Service Time: Frank Jr. enlisted in the U. S. Air Corps on November 14, 1942. He graduated the Army Air Forces bombardier school at Kirtland Field, Albuquerque, N. M. He was commissioned a second lieutenant and awarded the silver wings of the aerial bombardier, supplementing previously won aerial gunners insignia.
Prior to his successful completion of eighteen weeks of flight and combat training in high level precision bombing and navigation at Kirtland Field, Lieut. Daur was stationed at Kingman, Arizona, where he graduated from the Army Air Forces flexible gunnery school as an aerial gunner. Now ready for active duty, He was assigned to the 15th Air Force, 456th Bomb Group Heavy, 744th Bombardment Squadron.
The 456th operated
B-24 Liberator aircraft based in Storrara Air Field, Italy. Frank was a bombardier and achieved the rank of Second Lieutenant. He was engaged in very long range strategic bombardment missions against enemy strategic targets in Italy, France, Germany, Austria, Czechoslovakia, Hungary, and the Balkans. His Squadron Bombed aircraft factories, assembly plants, oil refineries, storage areas, marshaling yards, airdromes, and other objectives until the German Capitulation in May 1945.

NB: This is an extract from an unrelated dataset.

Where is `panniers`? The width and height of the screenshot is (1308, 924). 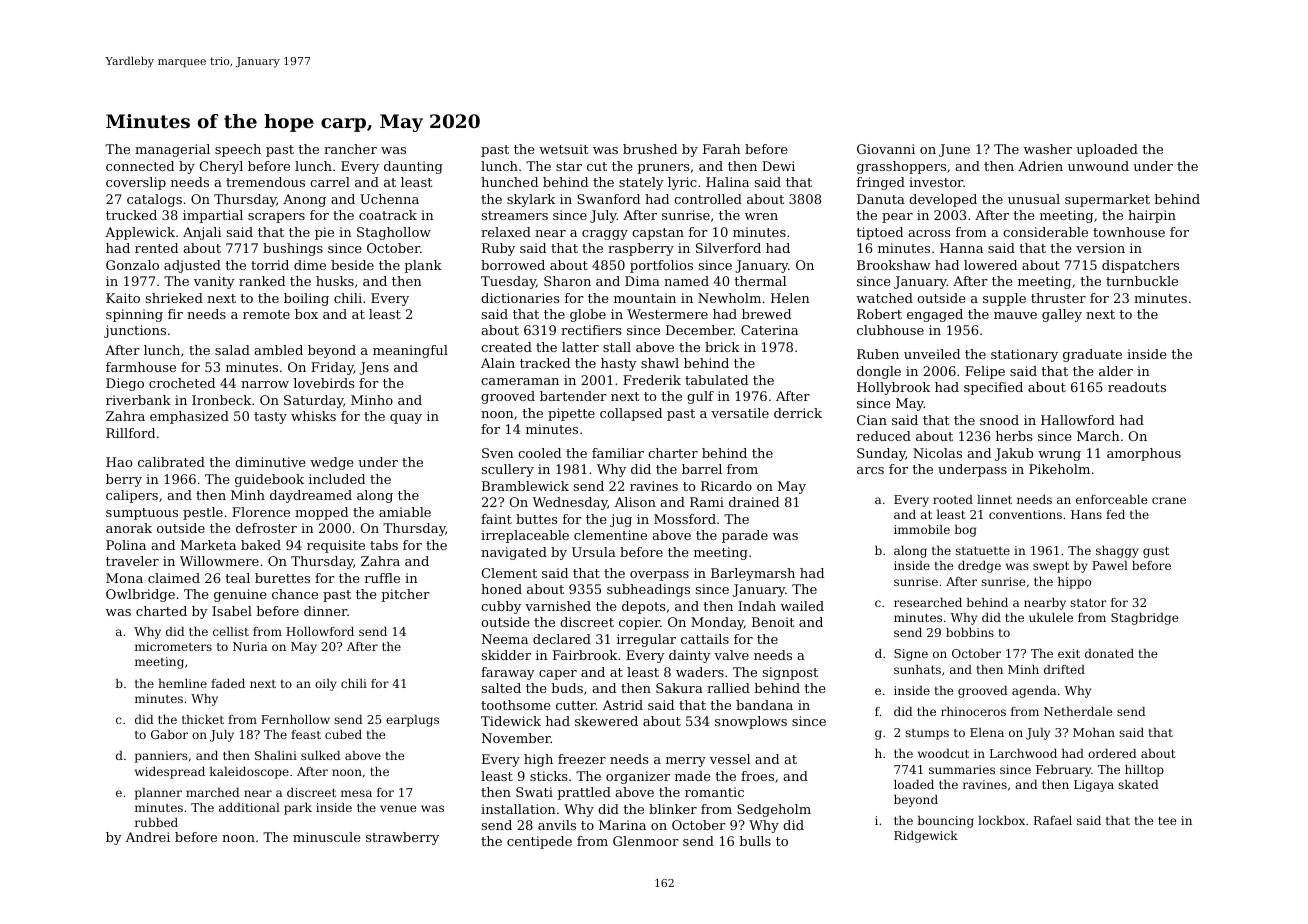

After August 1944 the 456th did not lose another aircraft to fighter defenses, but losses continued to accumulate from anti-aircraft fire. In the remaining nine months of operations 43 bombers were lost, most to flak.
Three or more bombers were lost on five missions, including November 11, when three planes crashed into the Adriatic after being recalled from a mission north to target Lynz Main. An Air Sea rescue provided no results.
Frank was killed in action on November 11, 1944 when his B-24 crashed into the sea off the eastern coast of Italy. He was 20 years old.
Frank was posthumously awarded the Purple Heart Medal and the Air Medal.
His body was never recovered and he is listed on the Tablets of the Missing at the Florence American Cemetery and Memorial.